Older buildings here in Ohio and elsewhere may contain numerous potentially harmful chemicals and substances due to the fact that environmental protections that now restrict their use were not always in place. In many cases, those substances or chemicals are contained, that is, until disturbed by construction or damage. This is often especially true of asbestos, which was widely used in a number of building materials in the past. How can occupants and visitors to these buildings be sure they will not suffer from asbestos exposure? They have to rely on the buildings’ owners to make sure they are safe, and that does not always necessarily happen.
In a building located in another state, many people allege that the current owner knew that it had asbestos issues when it was purchased. As early as Dec. 2013, the previous occupants knew about the presence of asbestos and even moved employees to another floor when they were told that it was safe to occupy the upper floors.
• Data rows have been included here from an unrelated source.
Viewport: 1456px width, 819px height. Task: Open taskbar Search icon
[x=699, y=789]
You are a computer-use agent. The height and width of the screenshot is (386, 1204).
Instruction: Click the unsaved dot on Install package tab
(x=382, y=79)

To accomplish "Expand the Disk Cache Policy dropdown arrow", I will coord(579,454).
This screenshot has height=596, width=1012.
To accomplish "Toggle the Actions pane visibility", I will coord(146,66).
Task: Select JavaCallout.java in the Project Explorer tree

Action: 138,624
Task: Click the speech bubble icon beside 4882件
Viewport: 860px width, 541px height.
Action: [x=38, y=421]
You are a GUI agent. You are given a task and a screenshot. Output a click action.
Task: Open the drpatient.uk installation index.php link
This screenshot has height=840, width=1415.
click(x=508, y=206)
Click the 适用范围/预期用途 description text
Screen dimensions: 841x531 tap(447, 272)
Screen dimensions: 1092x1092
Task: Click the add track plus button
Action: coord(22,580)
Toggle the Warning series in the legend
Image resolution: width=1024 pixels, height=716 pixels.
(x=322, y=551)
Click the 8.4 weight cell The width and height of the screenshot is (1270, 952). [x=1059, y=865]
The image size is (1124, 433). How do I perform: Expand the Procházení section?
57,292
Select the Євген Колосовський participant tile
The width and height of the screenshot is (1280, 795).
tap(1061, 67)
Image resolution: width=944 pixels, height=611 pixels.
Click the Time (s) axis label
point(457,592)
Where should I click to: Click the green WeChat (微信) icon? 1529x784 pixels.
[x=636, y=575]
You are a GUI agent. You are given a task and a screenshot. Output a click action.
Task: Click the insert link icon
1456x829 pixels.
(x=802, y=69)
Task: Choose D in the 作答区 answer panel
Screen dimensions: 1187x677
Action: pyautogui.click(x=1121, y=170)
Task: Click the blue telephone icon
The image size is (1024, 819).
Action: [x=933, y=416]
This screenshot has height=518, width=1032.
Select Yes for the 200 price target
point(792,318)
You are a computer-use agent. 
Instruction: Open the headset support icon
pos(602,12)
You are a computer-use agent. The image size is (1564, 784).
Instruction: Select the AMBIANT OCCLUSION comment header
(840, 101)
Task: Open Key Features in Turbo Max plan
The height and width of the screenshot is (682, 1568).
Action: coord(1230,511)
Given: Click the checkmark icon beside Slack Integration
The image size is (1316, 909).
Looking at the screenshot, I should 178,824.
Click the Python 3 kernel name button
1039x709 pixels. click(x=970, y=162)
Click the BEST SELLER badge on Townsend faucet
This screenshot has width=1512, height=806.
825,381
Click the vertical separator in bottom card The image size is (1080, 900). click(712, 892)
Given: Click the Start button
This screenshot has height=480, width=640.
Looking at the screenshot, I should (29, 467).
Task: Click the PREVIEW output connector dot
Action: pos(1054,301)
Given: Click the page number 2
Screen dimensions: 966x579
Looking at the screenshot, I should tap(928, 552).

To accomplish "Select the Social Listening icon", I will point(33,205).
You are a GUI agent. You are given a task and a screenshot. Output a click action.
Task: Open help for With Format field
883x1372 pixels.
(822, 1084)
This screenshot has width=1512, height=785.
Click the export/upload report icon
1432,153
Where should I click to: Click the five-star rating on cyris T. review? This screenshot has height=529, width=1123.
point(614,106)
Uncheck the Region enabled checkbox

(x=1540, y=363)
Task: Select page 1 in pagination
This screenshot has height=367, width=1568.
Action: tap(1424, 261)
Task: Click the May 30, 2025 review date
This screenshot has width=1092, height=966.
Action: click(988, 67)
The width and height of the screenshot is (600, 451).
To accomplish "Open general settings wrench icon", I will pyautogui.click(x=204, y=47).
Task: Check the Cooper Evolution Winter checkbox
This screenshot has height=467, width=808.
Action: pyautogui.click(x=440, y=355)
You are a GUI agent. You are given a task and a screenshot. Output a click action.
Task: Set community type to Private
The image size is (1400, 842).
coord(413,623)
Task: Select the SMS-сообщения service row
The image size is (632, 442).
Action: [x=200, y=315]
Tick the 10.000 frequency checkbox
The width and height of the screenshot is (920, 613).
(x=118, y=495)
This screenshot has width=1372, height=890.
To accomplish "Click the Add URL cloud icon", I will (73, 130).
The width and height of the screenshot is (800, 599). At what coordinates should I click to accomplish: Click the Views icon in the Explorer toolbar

Now, construction is going on in the building, and some say that occupants, employees and visitors should be concerned about exposure to asbestos.
Recently, signs were put up warning of the presence of this toxic material, but only after numerous people spent time in the building. When employees working in the Georgia building asked questions about the warnings, the red tape and warning signs suddenly disappeared. They were told there was nothing to worry about, but that may not be the case.
The results of asbestos exposure may not appear for many years, so it could be some time before anyone in that building will know whether there was really nothing to worry about. Unfortunately, this type of situation could occur here in Ohio as well. If there is any chance that an individual may have been exposed to this toxic substance, it may be worthwhile to gain an understanding of how to protect his or her rights should an asbestos-related illness arise in the future.